Beppe Sala, che concluderà il suo secondo mandato di sindaco di Milano nel maggio del 2027, scende in campo. Sul suo futuro dopo l’esperienza a Palazzo Marino si è detto e si continua a dire tanto. In molti si chiedono cosa farà. In un colloquio col direttore del Foglio, Claudio Cerasa, fa capire chiaramente che il suo posto in futuro è sempre in politica. “Esiste uno spazio enorme, tra i poli, che merita di essere presidiato e quello spazio, un domani, sarà decisivo per vincere le elezioni”, ha detto nell’intervista.
In particolare, sulla possibilità di uno spazio per un’alternativa sia alla destra che alla sinistra, Sala ha spiegato: “Cerchiamo di capire se può essere così. Vede, io non sono tra quelli che si illudono che Forza Italia domani mattina, o con le nuove elezioni, possa cambiare schieramento politico, possa abbandonare i suoi storici alleati, possa cioè immaginare un’alleanza che guardi al centrosinistra. O almeno, non mi farei troppe illusioni”. Secondo lui, comunque, è necessario che nasca una nuova forza moderata: “Deve nascere. Le due domande sono: quando e con che modalità. Sul quando non bisogna avere troppa fretta ma bisogna evitare che si arrivi tardi: penso sia il momento per iniziare a ragionare su questo punto. Ho visto recentemente un sondaggio Swg secondo cui mettendo insieme Azione, Italia viva, Più Europa si arriva all’otto per cento. Otto per cento così, oggi, senza nemmeno essere partiti. Ma attenzione: il tema non è creare una nuova sigla. Il tema è dare una dimensione unitaria a queste realtà, con un programma condiviso e un obiettivo preciso: creare un’alternativa agli estremismi. Io questo progetto, lo dico senza titubanze, lo guarderei con interesse. Il mio mandato da sindaco finirà a maggio del 2027, le elezioni politiche saranno sostanzialmente contemporanee, salvo sorprese: i tempi possono combaciare. Facciamo un passo alla volta, ma facciamolo”. Il sindaco ha anche detto che non esclude la possibilità di candidarsi alle elezioni regionali.
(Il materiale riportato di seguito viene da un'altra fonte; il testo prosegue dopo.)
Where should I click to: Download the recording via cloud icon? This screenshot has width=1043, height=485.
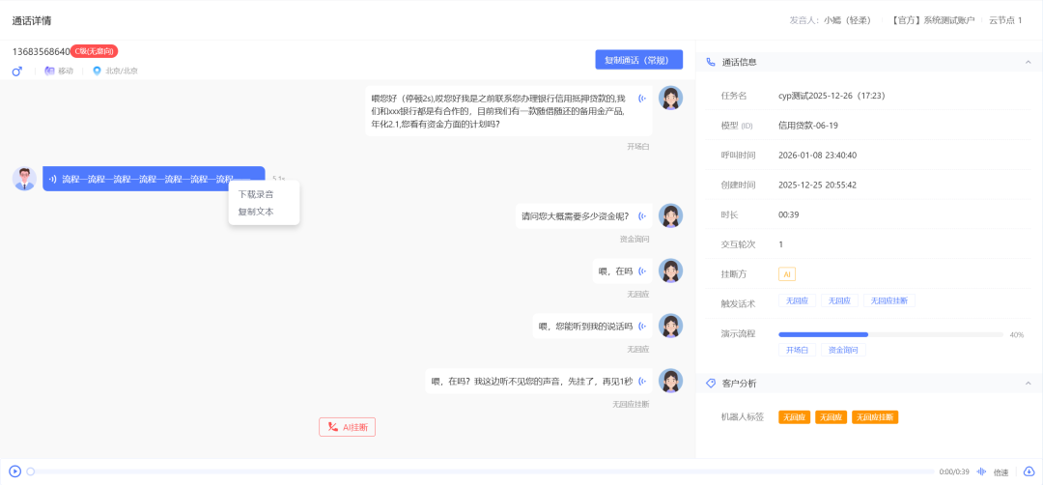click(1029, 471)
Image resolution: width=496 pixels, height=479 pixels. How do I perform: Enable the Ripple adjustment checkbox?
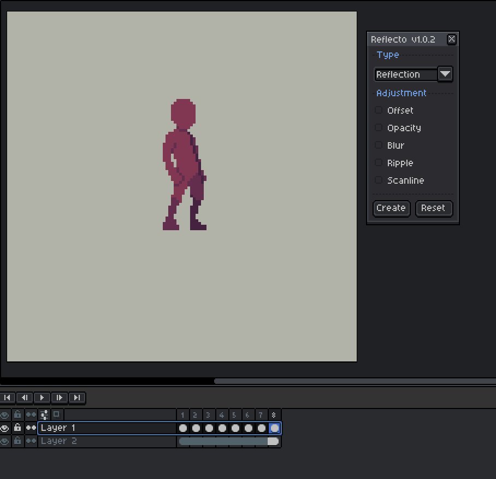(379, 163)
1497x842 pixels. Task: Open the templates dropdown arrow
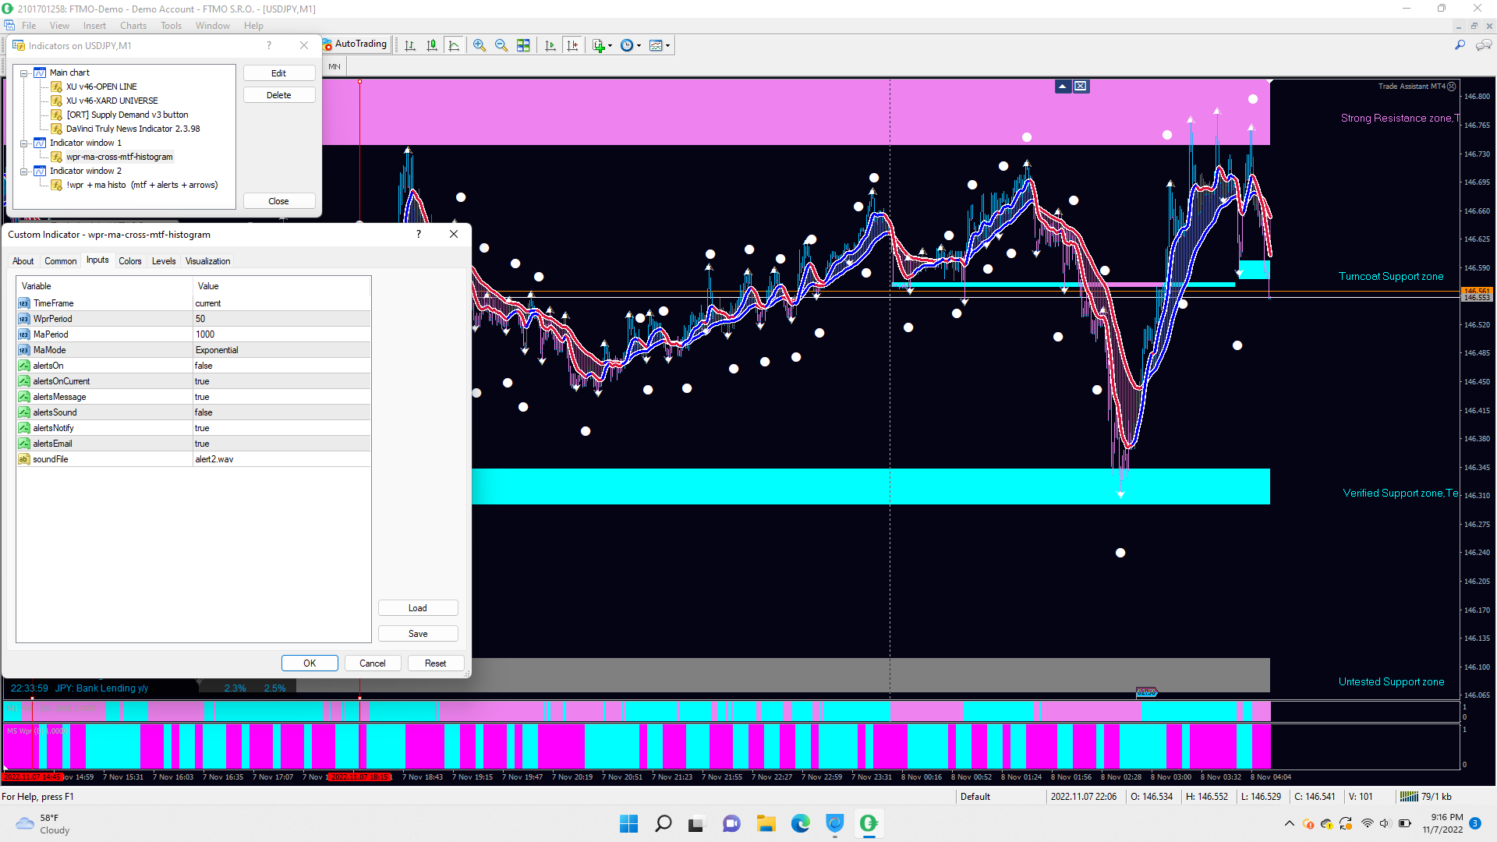(x=667, y=46)
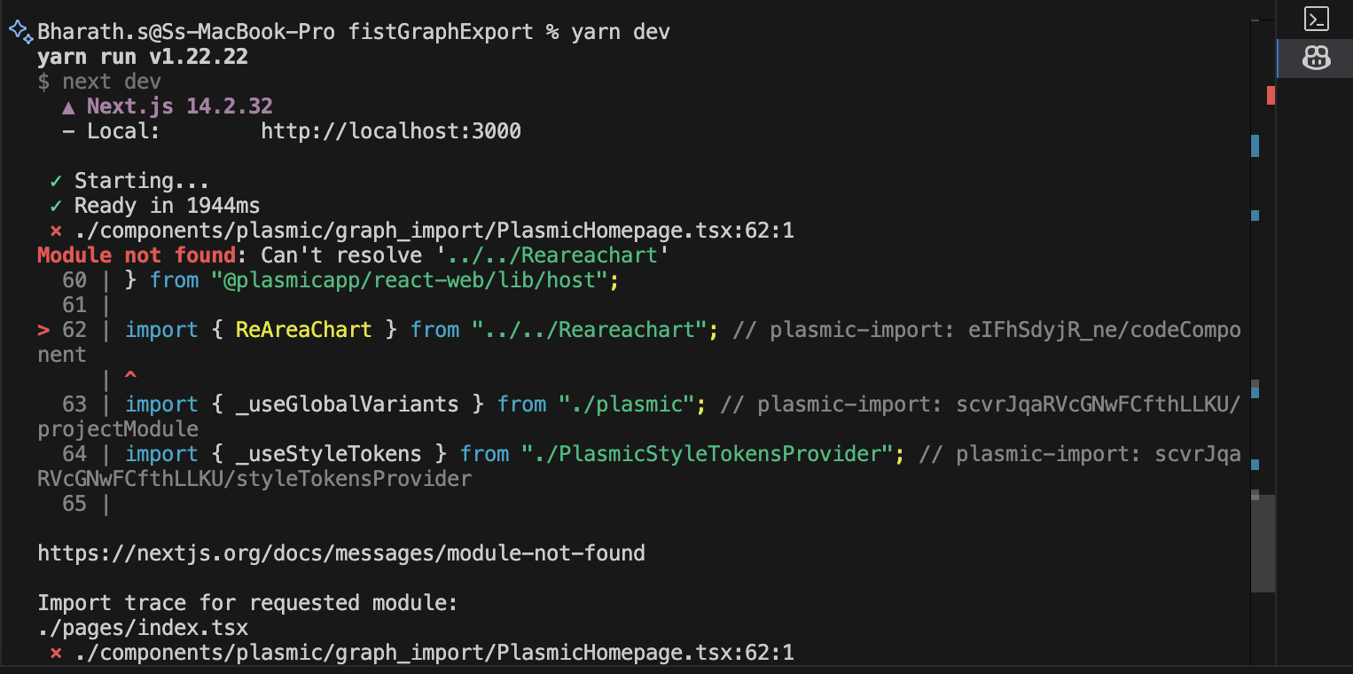This screenshot has width=1353, height=674.
Task: Open the bottom PlasmicHomepage.tsx:62:1 path
Action: (x=434, y=653)
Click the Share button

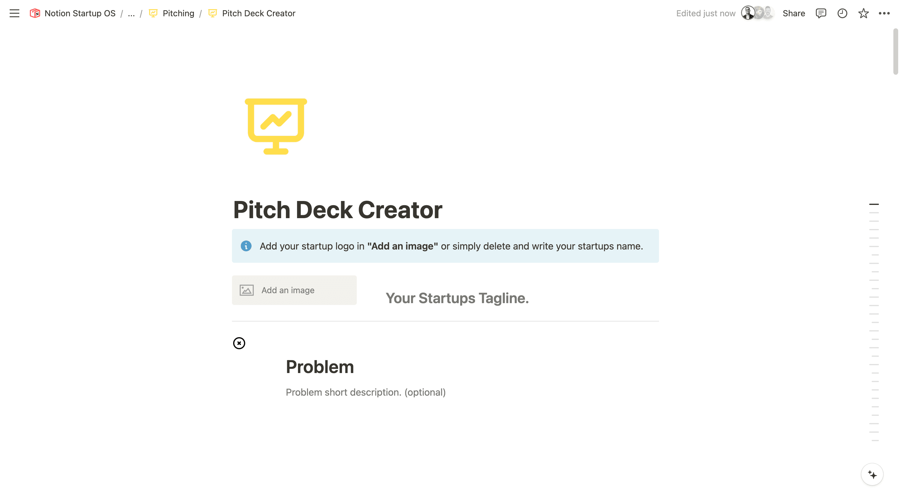coord(794,13)
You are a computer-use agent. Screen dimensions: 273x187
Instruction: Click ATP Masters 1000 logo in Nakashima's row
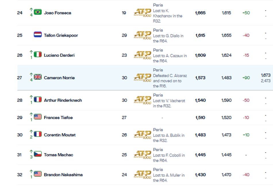tap(143, 175)
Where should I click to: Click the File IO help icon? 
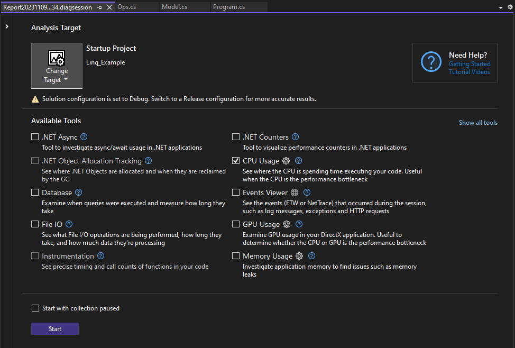pyautogui.click(x=68, y=224)
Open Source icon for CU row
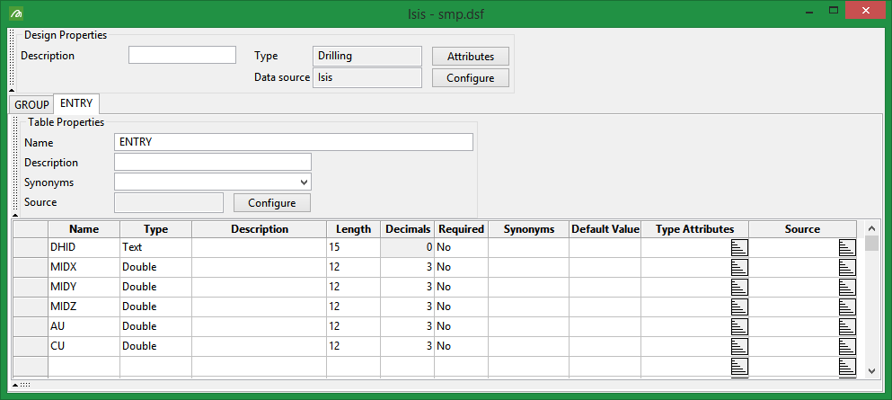The width and height of the screenshot is (892, 400). click(x=847, y=346)
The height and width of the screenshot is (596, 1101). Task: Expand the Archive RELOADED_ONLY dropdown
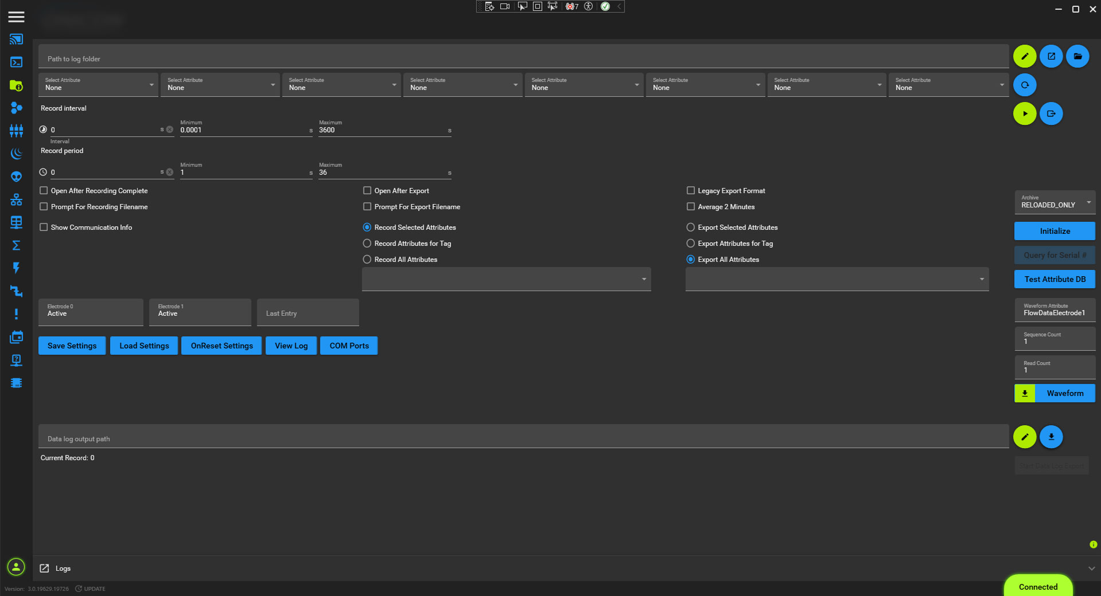coord(1054,202)
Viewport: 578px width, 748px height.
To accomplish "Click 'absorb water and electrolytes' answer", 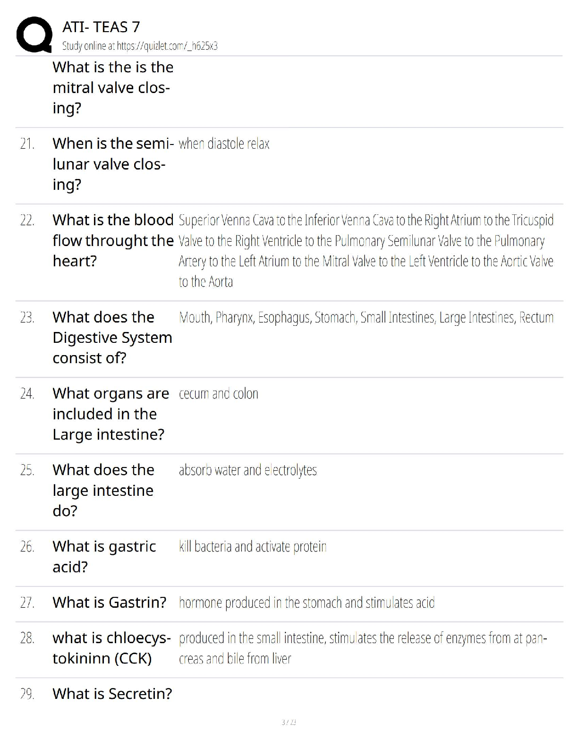I will click(247, 470).
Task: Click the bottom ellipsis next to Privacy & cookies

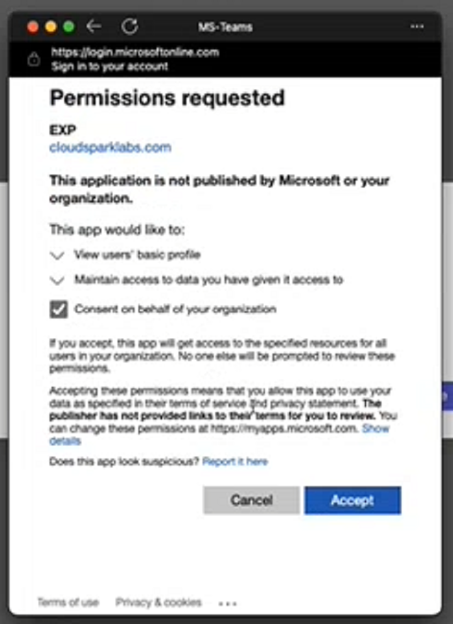Action: pyautogui.click(x=227, y=602)
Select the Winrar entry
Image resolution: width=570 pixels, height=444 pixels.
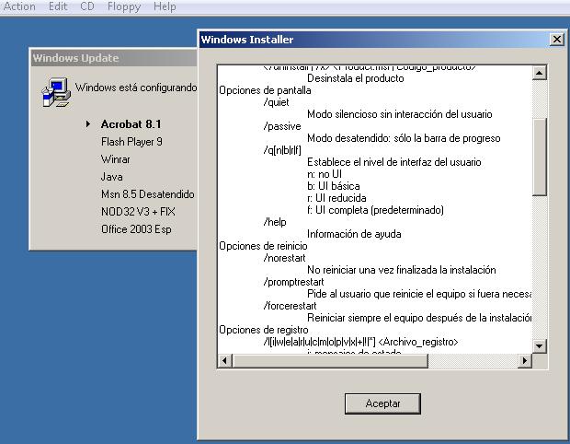pyautogui.click(x=117, y=159)
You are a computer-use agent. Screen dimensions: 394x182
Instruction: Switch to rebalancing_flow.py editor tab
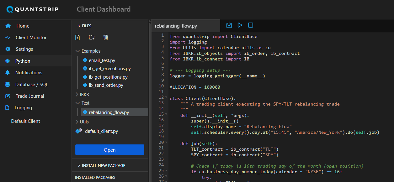coord(176,26)
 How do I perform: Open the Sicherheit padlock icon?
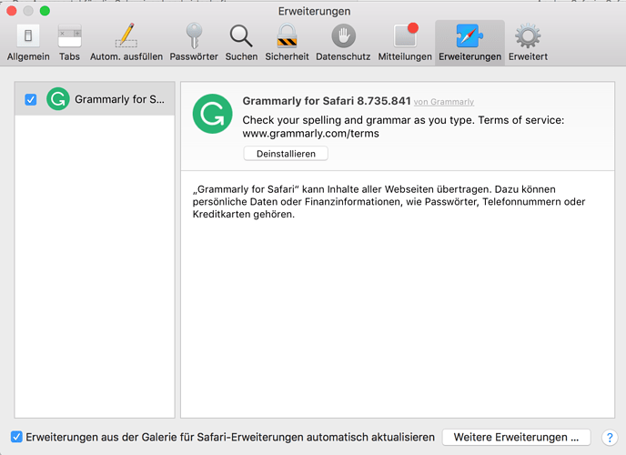click(287, 35)
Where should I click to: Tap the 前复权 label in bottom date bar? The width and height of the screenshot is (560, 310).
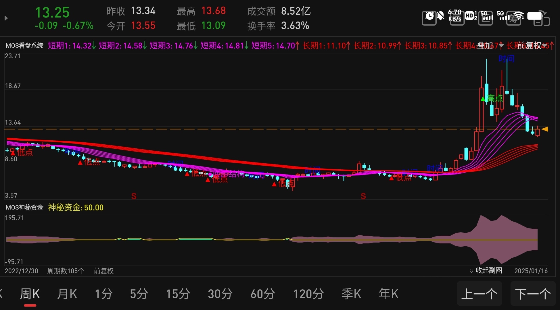point(103,271)
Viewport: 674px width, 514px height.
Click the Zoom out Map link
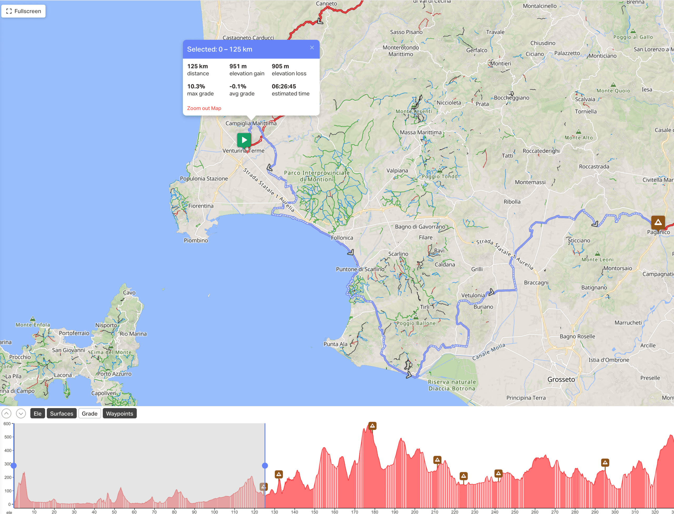(204, 108)
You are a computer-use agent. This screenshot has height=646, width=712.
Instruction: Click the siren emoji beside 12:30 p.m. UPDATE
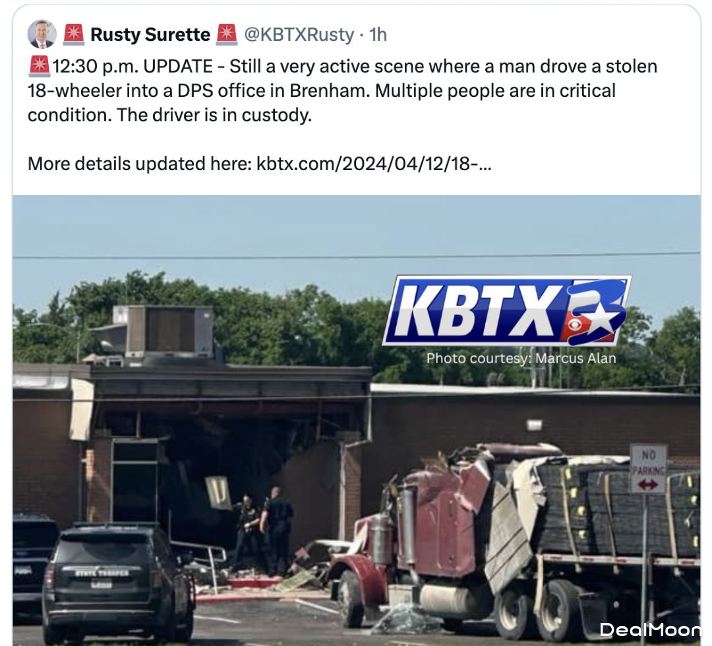[39, 67]
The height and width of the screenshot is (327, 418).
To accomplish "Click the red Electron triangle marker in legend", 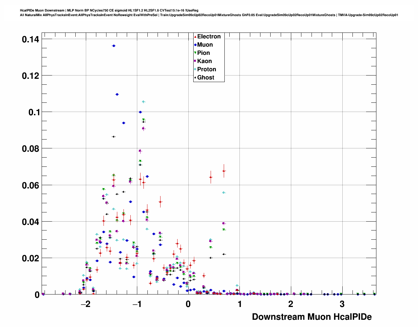I will pyautogui.click(x=195, y=37).
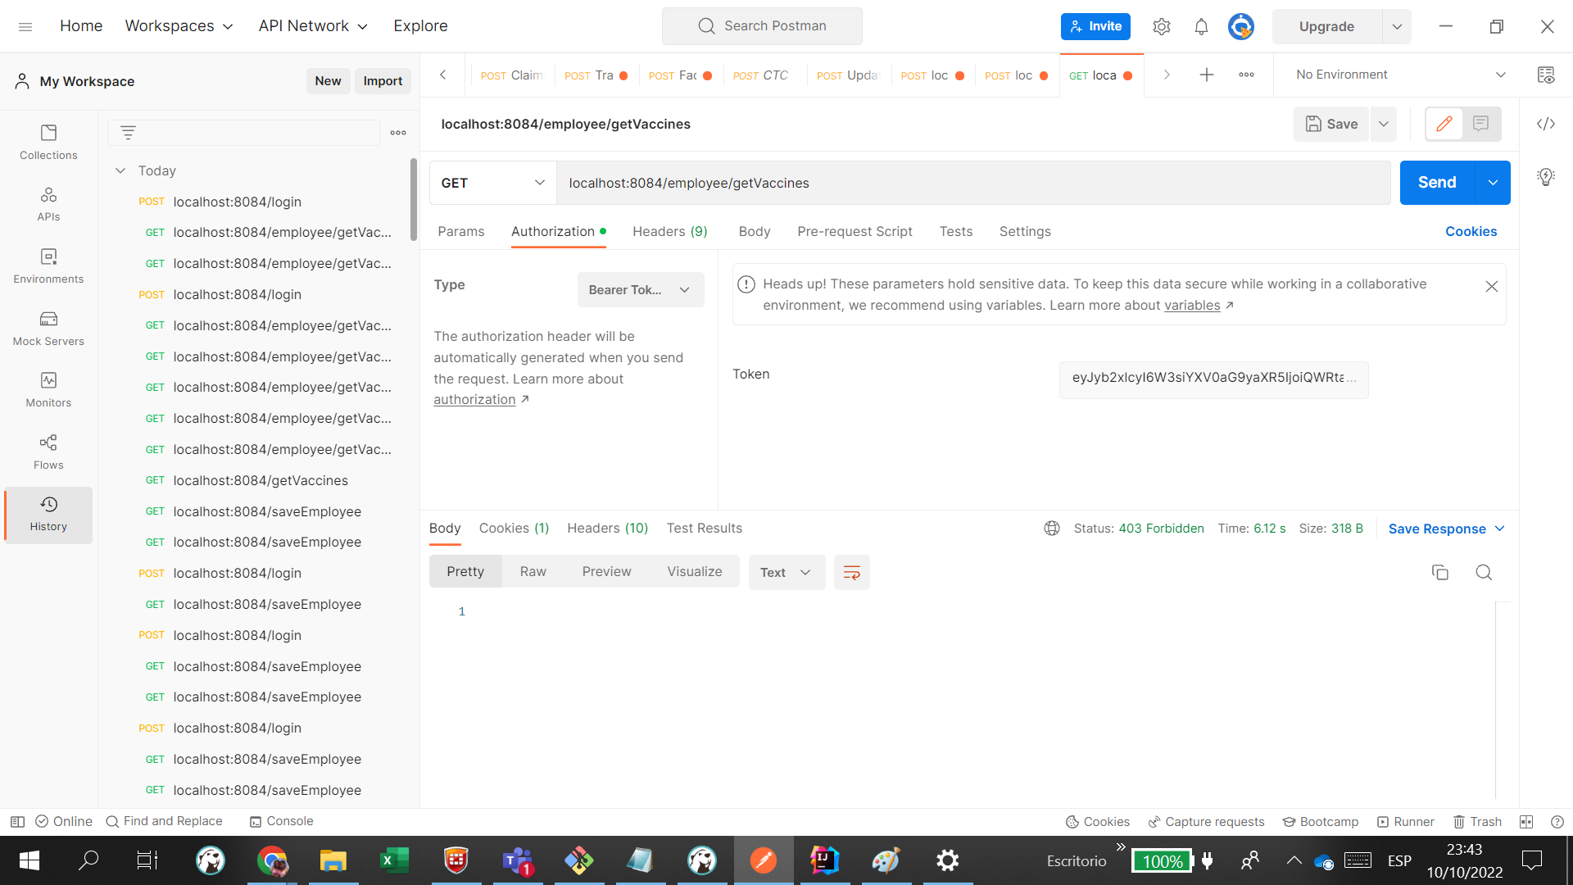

Su Elly Schlein federatrice del centrosinistra, invece, è stato piuttosto vago: “Vedo che ci sono molte opzioni, molte idee, molti schemi. Io dico che bisogna riflettere, che non ci sono automatismi, che bisogna avere il coraggio di uscire dagli schemi e che quando arriveremo al momento del dunque bisognerà capire quale sarà la proposta politica più adeguata. Ci sarà bisogno di una proposta più radicale, come può essere il modello Schlein? Ci sarà bisogno di una risposta più moderata, alla Gentiloni? Emergerà una figura diversa? Vedremo. Ma ciò che conta deve essere l’obiettivo: come vincere le prossime elezioni e, di conseguenza, come prepararsi all’elezione del prossimo presidente della Repubblica”.
Secondo lui, inoltre, l’europeismo non è morto: “Quello che è successo in Germania, dove gli estremisti non hanno vinto, è un segnale positivo. Quello che sta succedendo in Austria, dove gli europeisti governeranno, è un segnale positivo. Stanno nascendo coalizioni che hanno soprattutto lo scopo di confermare un credo europeista e di portare avanti un percorso politico che è moderato ma anche riformista. E penso che da questo punto di vista il comportamento scellerato, arrogante da parte dell’Amministrazione americana sarà un acceleratore di un processo inevitabile: convincere, anche i più scettici tra gli europeisti, che l’unico modo per non farci travolgere è imparare dai nostri errori e crescere, è essere più veloci, è prendere spunto dal grande piano Draghi per vincere la nostra sfida con gli Stati Uniti”. Secondo lui, però, il governo italiano non sarebbe poi così europeista: “Prima di tutto direi che vi è un atteggiamento di eccessiva accondiscendenza nei confronti di Trump. L’accondiscendenza ha molte sfumature. Quella più importante mi sembra questa: la volontà di non prendere sul serio le oscenità del presidente americano”.